ECONOMYTOP STORY

2020: FDC sees uptick inflation rate, decline in foreign exchange buffer

Economists at Financial Derivative Company (FDC) said the country will experience an uptick in inflation rate and a further decline in its foreign exchange buffer as the government juggles various economic options to steady the economy on the path of growth in 2020.

This is contained in its monthly economic outlook, FDC, owned by renowned economist and member of the Presidential Economy Advisory Committee, Bismarck Rewane said the hike in the Value Added Tax (VAT) rate to 7.5 percent from 5 percent in spite of the increase in the minimum wage would have a knock-on effect on consumer disposable income.

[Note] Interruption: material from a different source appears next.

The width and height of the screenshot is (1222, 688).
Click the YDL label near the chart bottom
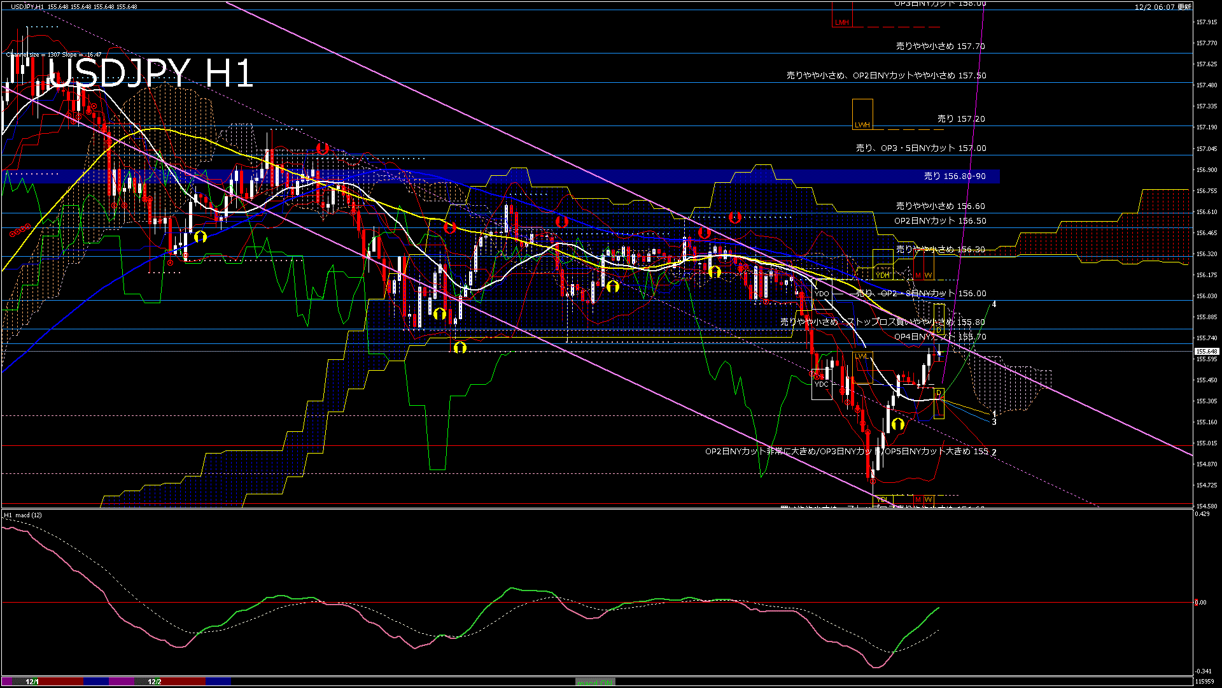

“The wage increase and higher VAT will exacerbate inflationary pressures. Inflation has increased consecutively since September 2019 and an increase in consumer price inflation is imminent,” the company wrote in its economic outlook.

FDC warned that any increase in inflation rate in January could trigger the beginning of a tightening cycle by the Central Bank of Nigeria (CBN) and the subsequent increase in the benchmark interest rate.

“If the higher VAT leads to a spike in inflation in January, the MPC would be left with no alternative but to commence a tightening cycle and raise the MPR,” economists in the company said.

Nigeria’s consumer inflation rose to 11.85 percent in November from 11.61 percent in October due to the impact of the closure of land borders by the government and uptick in the prices of food items.

On Monday, President Mohammadu Buhari signed into law the new Finance Act, which effects the hike in VAT rate from five percent to 7.5 percent.

The company also predicted further drop in the country’s external reserves, saying the forex buffer could drop below $37 billion mark, while the local currency is seen coming under pressure, as a result, rising demand at the domestic forex market.

“We expect external sector vulnerabilities to persist in January. External reserves will continue its steady decline (could fall below $37bn) and naira could come under pressure due to increased demand at the forex market for international school fees payment.”

The nation’s external reserves which peaked at $45.09 by July 17, 2019, have fallen significantly to around $38.32 billion by Jan. 14, 2020.